Yukarıda da değinildiği üzere Osman Şevki Bey’in doğum yeri, yılı, eğitimi ve aile çevresi gibi konularda hiçbir bilgiye ulaşılamamıştır. Söz konusu iki kaynaktan derlenen bilgilerden hareketle, Osman Şevki Bey’in Selanik Terakki Mektebi adlı özel okulun kurucu encümeninde bulunduğu ve bu okulda tarih, lisan-ı Osmani ve edebiyat muallimliği ile müdürlük ve müdür muavinliği vazifelerinde çalıştığı tespit edilebilmiştir. Ölüm tarihi tam olarak bilinemese de okulun İstanbul’daki ikinci kuruluşuna Selanik’ten katılan üyelerin bu süreçte birer birer vefat etmesi ve 1933 yılına gelindiğinde Selanik Terakki Mektebi’ni kuran encümenden yaşayan tek kişinin Mustafa Fazıl Bey olması, bu kurucu encümende yer alan Osman Şevki Bey’in de 1933’ten önce vefat ettiğini göstermektedir.

Yapılacaklar »
(a) Osman Şevki Bey hakkındaki metinden bir kısmı olduğu gibi ver: "Yukarıda da değinildiği" sözlerini içeren yerden başla, "vefat ettiğini göstermektedir." sözlerinden sonra bitir.
(b) Osman Şevki Bey hakkındaki metni son cümlesinin ardından sürdür.

Veri kümesi kayıtları

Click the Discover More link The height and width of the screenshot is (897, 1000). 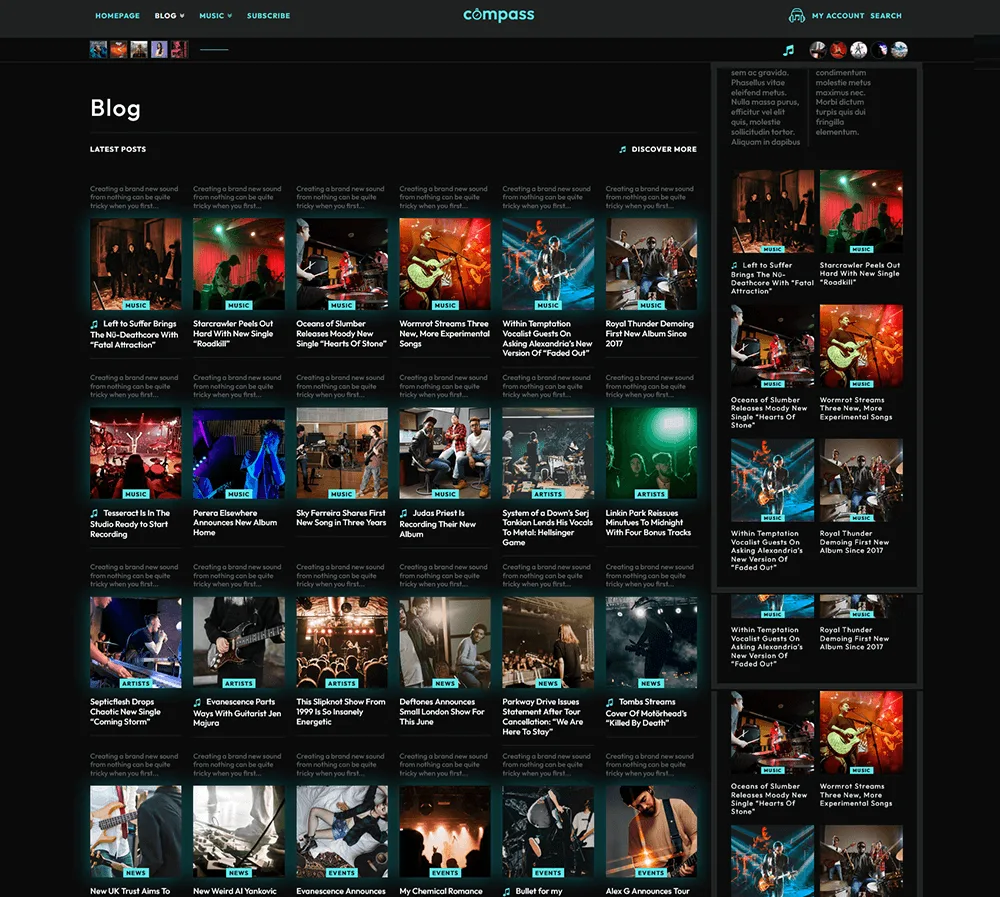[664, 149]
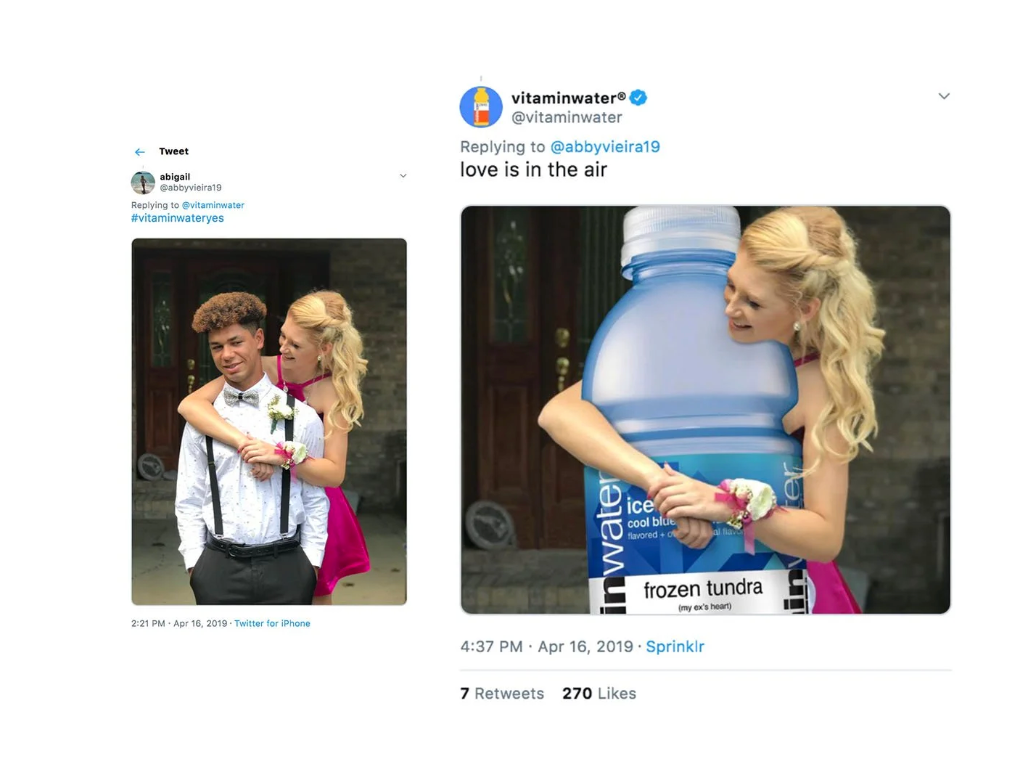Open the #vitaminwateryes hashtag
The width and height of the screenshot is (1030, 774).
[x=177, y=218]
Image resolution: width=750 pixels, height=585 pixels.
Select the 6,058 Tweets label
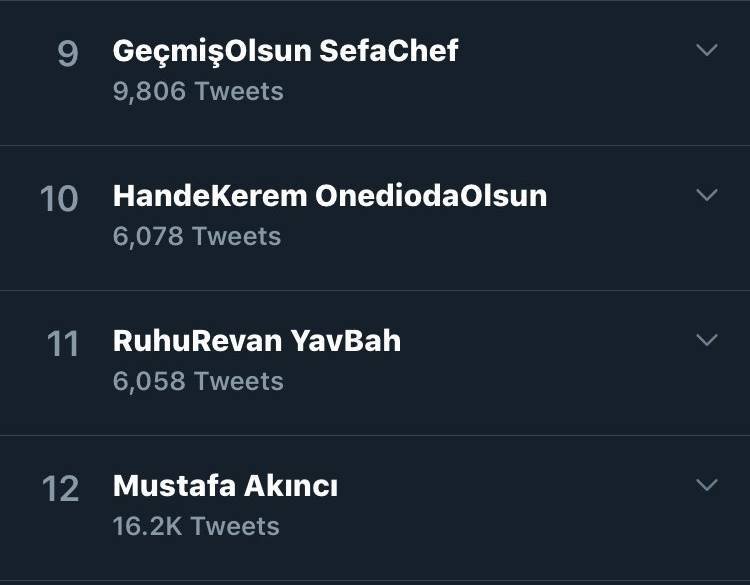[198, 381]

Nihai yanıtlar »
(a)
Yukarıda da değinildiği üzere Osman Şevki Bey’in doğum yeri, yılı, eğitimi ve aile çevresi gibi konularda hiçbir bilgiye ulaşılamamıştır. Söz konusu iki kaynaktan derlenen bilgilerden hareketle, Osman Şevki Bey’in Selanik Terakki Mektebi adlı özel okulun kurucu encümeninde bulunduğu ve bu okulda tarih, lisan-ı Osmani ve edebiyat muallimliği ile müdürlük ve müdür muavinliği vazifelerinde çalıştığı tespit edilebilmiştir. Ölüm tarihi tam olarak bilinemese de okulun İstanbul’daki ikinci kuruluşuna Selanik’ten katılan üyelerin bu süreçte birer birer vefat etmesi ve 1933 yılına gelindiğinde Selanik Terakki Mektebi’ni kuran encümenden yaşayan tek kişinin Mustafa Fazıl Bey olması, bu kurucu encümende yer alan Osman Şevki Bey’in de 1933’ten önce vefat ettiğini göstermektedir.

(b)
(19)

9

1.2 ESERLERİ

Osman Şevki Bey’in ulaşılabilen ve varlığı tespit edilebilen altı eseri bulunmaktadır:

1.2.1 Birinci Kısım Yeni Usul Talim-i Kıraat 1.2.2 İkinci Kısım Yeni Usul Talim-i Kıraat 1.2.3 Üçüncü Kısım Yeni Usul Talim-i Kıraat

Asıllarına tesadüf edilmemekle birlikte bu üç eserin varlığı Dördüncü Kısım Yeni Usul Talim-i Kıraat’te yer alan “Sevgili Çocuklar” metninde geçen bir açıklama vasıtasıyla tespit edilmiştir. Bu metinde Şevki Bey öğrencilerine seslenerek derslere başlamadan önce birtakım açıklamalarda bulunmuş, birinci kitaptan itibaren benimsenen yöntemin dördüncü kitapta da genişletilerek devam edeceğini haber vermiştir:

“Bu kitap sizinle devam eden musahabelerimizin dördüncü senesini teşkil edecektir. Daha birinci kitapta başladığımız meslek burada da takip edilerek yalnız

bir parça daha tevsi edilmiştir.” (s.5)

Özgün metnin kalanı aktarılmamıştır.